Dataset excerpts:
____________________

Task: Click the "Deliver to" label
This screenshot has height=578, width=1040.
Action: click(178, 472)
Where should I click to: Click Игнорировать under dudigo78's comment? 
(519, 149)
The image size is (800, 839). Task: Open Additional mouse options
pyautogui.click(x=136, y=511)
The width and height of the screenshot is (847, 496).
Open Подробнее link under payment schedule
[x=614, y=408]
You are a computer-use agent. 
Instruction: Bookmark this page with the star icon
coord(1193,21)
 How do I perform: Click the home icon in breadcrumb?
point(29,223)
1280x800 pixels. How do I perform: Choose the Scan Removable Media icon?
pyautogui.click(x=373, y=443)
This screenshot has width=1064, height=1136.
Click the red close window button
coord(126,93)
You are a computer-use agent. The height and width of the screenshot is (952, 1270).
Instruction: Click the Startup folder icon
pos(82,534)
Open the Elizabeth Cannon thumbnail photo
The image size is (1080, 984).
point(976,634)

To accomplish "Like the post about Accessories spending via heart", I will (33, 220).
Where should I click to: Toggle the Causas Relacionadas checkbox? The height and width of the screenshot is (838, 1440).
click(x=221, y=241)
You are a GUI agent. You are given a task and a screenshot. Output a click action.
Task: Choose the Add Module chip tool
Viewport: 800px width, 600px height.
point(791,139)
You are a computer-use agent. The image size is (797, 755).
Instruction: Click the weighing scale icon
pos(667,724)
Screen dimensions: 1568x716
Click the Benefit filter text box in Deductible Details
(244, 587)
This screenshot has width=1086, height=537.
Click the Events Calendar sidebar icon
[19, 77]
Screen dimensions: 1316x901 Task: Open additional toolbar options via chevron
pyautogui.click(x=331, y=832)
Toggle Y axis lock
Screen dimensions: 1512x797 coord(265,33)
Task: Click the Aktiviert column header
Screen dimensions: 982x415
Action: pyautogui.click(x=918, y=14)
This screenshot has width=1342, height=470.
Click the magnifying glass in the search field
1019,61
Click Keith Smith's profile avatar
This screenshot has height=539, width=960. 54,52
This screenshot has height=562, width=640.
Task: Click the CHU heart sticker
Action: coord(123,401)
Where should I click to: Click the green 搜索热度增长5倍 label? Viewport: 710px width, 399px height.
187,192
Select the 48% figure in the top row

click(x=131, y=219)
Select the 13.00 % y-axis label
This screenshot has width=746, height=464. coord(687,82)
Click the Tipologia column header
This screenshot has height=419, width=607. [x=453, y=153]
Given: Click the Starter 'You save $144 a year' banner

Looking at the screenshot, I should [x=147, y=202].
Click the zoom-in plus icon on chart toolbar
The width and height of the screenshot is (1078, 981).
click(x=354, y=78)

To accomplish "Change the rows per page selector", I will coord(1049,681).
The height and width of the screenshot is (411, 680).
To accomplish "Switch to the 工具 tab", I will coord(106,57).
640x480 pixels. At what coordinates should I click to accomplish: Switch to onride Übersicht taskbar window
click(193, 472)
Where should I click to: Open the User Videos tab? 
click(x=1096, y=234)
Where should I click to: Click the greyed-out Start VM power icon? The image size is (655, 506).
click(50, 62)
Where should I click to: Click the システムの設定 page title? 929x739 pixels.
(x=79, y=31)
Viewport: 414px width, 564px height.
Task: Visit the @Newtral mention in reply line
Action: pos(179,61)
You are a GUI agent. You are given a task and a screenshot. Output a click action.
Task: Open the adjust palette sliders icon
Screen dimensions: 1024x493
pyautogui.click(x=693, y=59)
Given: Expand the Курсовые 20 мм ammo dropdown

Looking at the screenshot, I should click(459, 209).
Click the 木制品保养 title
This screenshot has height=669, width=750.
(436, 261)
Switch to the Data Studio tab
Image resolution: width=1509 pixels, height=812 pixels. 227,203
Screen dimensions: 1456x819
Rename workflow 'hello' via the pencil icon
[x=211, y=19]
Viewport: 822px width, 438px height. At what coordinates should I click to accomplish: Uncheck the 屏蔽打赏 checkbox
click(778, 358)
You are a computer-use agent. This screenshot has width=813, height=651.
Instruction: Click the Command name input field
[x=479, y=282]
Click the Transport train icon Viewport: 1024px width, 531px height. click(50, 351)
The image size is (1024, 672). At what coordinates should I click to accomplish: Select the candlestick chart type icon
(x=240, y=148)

____________________

* **Your objective**: The records above must be written out again exactly.

* **Solution to the exercise**:
Task: Click the "Deliver to" label
This screenshot has height=578, width=1040.
Action: click(178, 472)
Where should I click to: Click Игнорировать under dudigo78's comment? 
(519, 149)
The image size is (800, 839). Task: Open Additional mouse options
pyautogui.click(x=136, y=511)
The width and height of the screenshot is (847, 496).
Open Подробнее link under payment schedule
[x=614, y=408]
You are a computer-use agent. 
Instruction: Bookmark this page with the star icon
coord(1193,21)
 How do I perform: Click the home icon in breadcrumb?
point(29,223)
1280x800 pixels. How do I perform: Choose the Scan Removable Media icon?
pyautogui.click(x=373, y=443)
This screenshot has width=1064, height=1136.
Click the red close window button
coord(126,93)
You are a computer-use agent. The height and width of the screenshot is (952, 1270).
Instruction: Click the Startup folder icon
pos(82,534)
Open the Elizabeth Cannon thumbnail photo
The image size is (1080, 984).
point(976,634)

To accomplish "Like the post about Accessories spending via heart", I will (33, 220).
Where should I click to: Toggle the Causas Relacionadas checkbox? The height and width of the screenshot is (838, 1440).
click(x=221, y=241)
You are a GUI agent. You are given a task and a screenshot. Output a click action.
Task: Choose the Add Module chip tool
Viewport: 800px width, 600px height.
point(791,139)
You are a computer-use agent. The image size is (797, 755).
Instruction: Click the weighing scale icon
pos(667,724)
Screen dimensions: 1568x716
Click the Benefit filter text box in Deductible Details
(244, 587)
This screenshot has width=1086, height=537.
Click the Events Calendar sidebar icon
[19, 77]
Screen dimensions: 1316x901 Task: Open additional toolbar options via chevron
pyautogui.click(x=331, y=832)
Toggle Y axis lock
Screen dimensions: 1512x797 coord(265,33)
Task: Click the Aktiviert column header
Screen dimensions: 982x415
Action: pyautogui.click(x=918, y=14)
This screenshot has width=1342, height=470.
Click the magnifying glass in the search field
1019,61
Click Keith Smith's profile avatar
This screenshot has height=539, width=960. 54,52
This screenshot has height=562, width=640.
Task: Click the CHU heart sticker
Action: coord(123,401)
Where should I click to: Click the green 搜索热度增长5倍 label? Viewport: 710px width, 399px height.
187,192
Select the 48% figure in the top row

click(x=131, y=219)
Select the 13.00 % y-axis label
This screenshot has width=746, height=464. coord(687,82)
Click the Tipologia column header
This screenshot has height=419, width=607. [x=453, y=153]
Given: Click the Starter 'You save $144 a year' banner

Looking at the screenshot, I should [x=147, y=202].
Click the zoom-in plus icon on chart toolbar
The width and height of the screenshot is (1078, 981).
click(x=354, y=78)

To accomplish "Change the rows per page selector", I will coord(1049,681).
The height and width of the screenshot is (411, 680).
To accomplish "Switch to the 工具 tab", I will coord(106,57).
640x480 pixels. At what coordinates should I click to accomplish: Switch to onride Übersicht taskbar window
click(193, 472)
Where should I click to: Open the User Videos tab? 
click(x=1096, y=234)
Where should I click to: Click the greyed-out Start VM power icon? The image size is (655, 506).
click(50, 62)
Where should I click to: Click the システムの設定 page title? 929x739 pixels.
(x=79, y=31)
Viewport: 414px width, 564px height.
Task: Visit the @Newtral mention in reply line
Action: pos(179,61)
You are a GUI agent. You are given a task and a screenshot. Output a click action.
Task: Open the adjust palette sliders icon
Screen dimensions: 1024x493
pyautogui.click(x=693, y=59)
Given: Expand the Курсовые 20 мм ammo dropdown

Looking at the screenshot, I should click(459, 209).
Click the 木制品保养 title
This screenshot has height=669, width=750.
(436, 261)
Switch to the Data Studio tab
Image resolution: width=1509 pixels, height=812 pixels. 227,203
Screen dimensions: 1456x819
Rename workflow 'hello' via the pencil icon
[x=211, y=19]
Viewport: 822px width, 438px height. At what coordinates should I click to accomplish: Uncheck the 屏蔽打赏 checkbox
click(778, 358)
You are a computer-use agent. This screenshot has width=813, height=651.
Instruction: Click the Command name input field
[x=479, y=282]
Click the Transport train icon Viewport: 1024px width, 531px height. click(50, 351)
The image size is (1024, 672). At what coordinates should I click to accomplish: Select the candlestick chart type icon
(x=240, y=148)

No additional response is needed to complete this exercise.